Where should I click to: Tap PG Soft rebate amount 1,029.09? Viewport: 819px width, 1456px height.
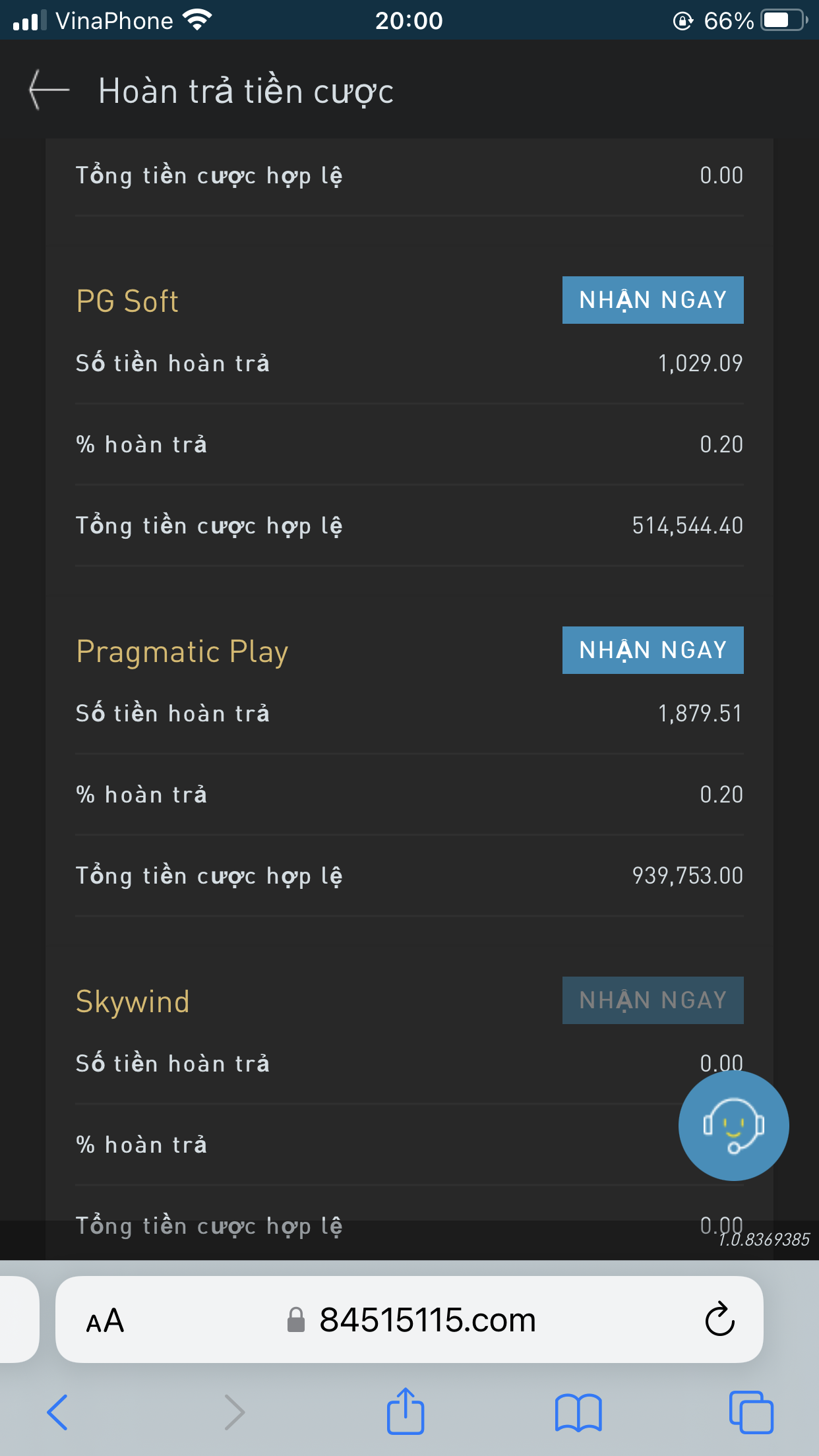(700, 363)
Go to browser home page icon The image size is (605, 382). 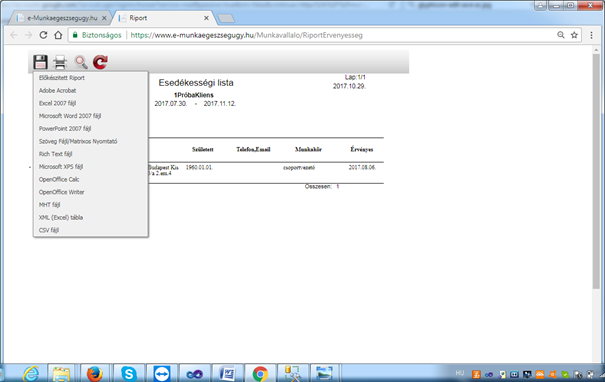coord(58,35)
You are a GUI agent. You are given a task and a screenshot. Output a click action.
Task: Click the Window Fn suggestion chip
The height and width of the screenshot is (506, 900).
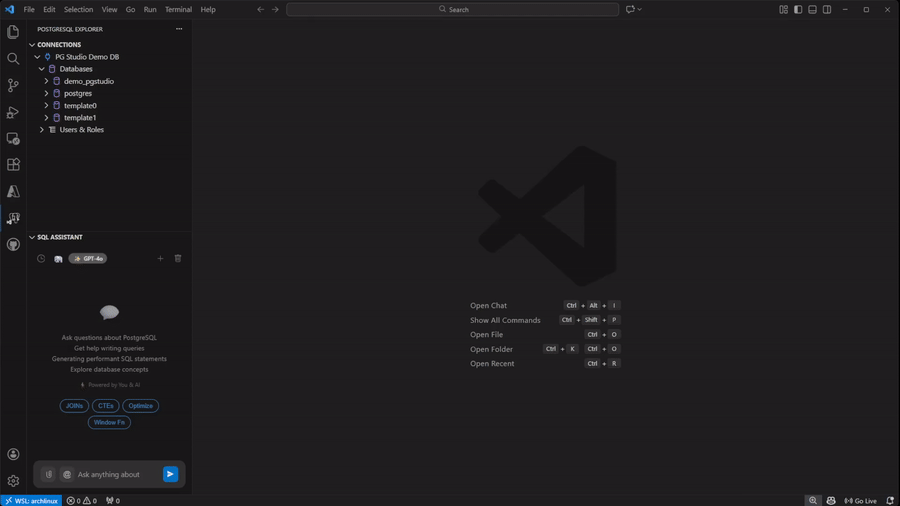tap(109, 422)
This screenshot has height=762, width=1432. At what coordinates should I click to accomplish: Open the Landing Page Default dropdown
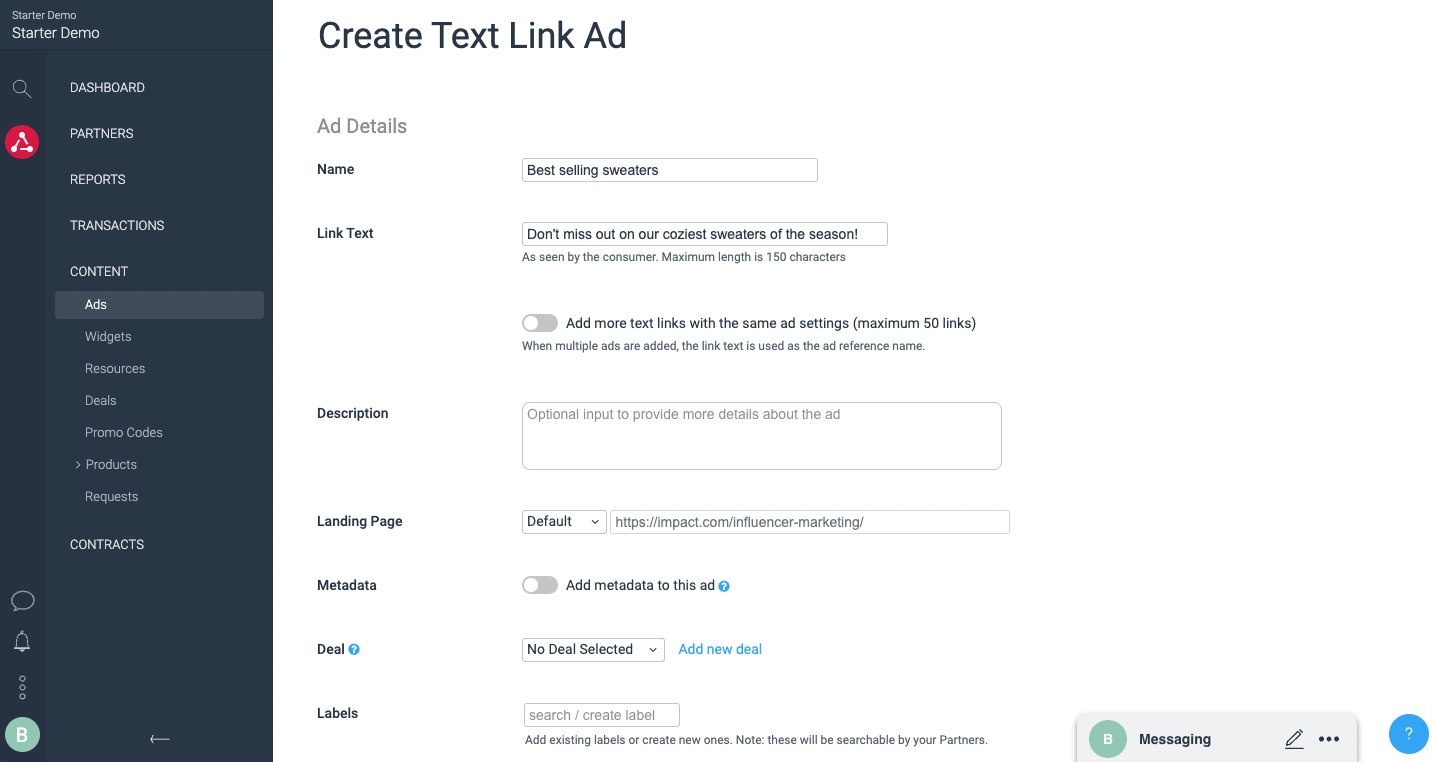[x=563, y=521]
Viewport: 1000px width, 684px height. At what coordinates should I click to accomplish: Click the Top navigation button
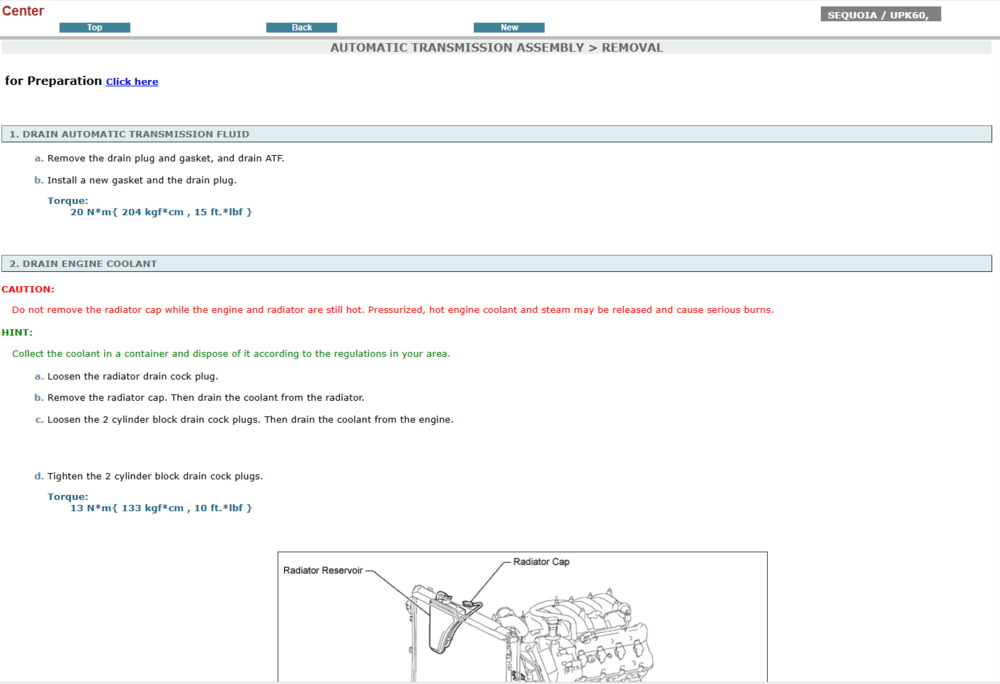click(94, 27)
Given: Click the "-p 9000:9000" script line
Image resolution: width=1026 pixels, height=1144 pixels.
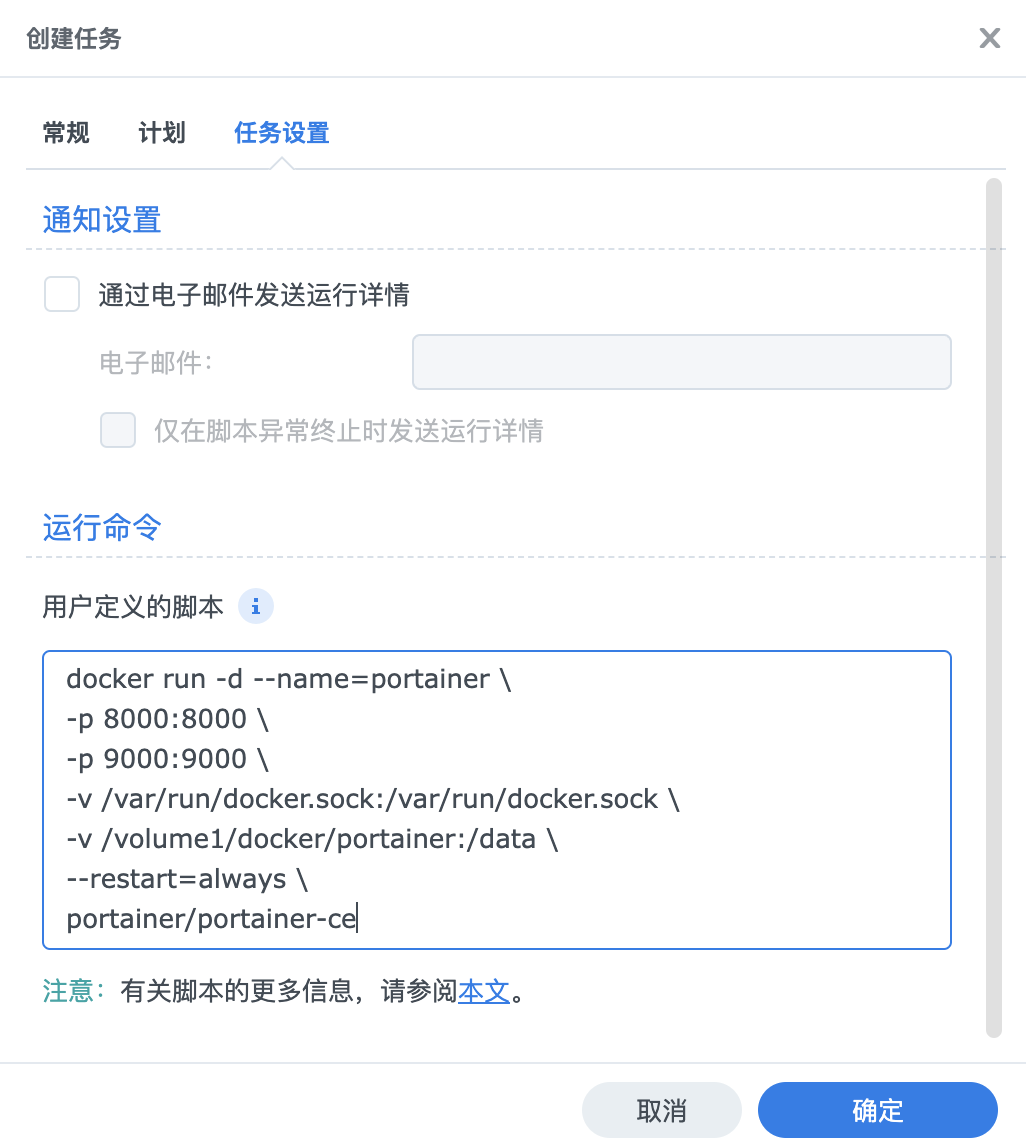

(What you are asked to do): Reproduce, unchanged, each line between the one with "You are a GUI" and the last line of the material, both included; the pictures do not go in.

(Answer space):
You are a GUI agent. You are given a task and a screenshot. Output a click action.
Task: Click the Window Fn suggestion chip
The height and width of the screenshot is (506, 900).
tap(109, 422)
This screenshot has height=762, width=1432. At what coordinates should I click to accomplish: Open the Landing Page Default dropdown
[x=563, y=521]
Viewport: 1000px width, 684px height. At what coordinates should I click to accomplish: Click the Top navigation button
click(94, 27)
Given: Click the "-p 9000:9000" script line
Image resolution: width=1026 pixels, height=1144 pixels.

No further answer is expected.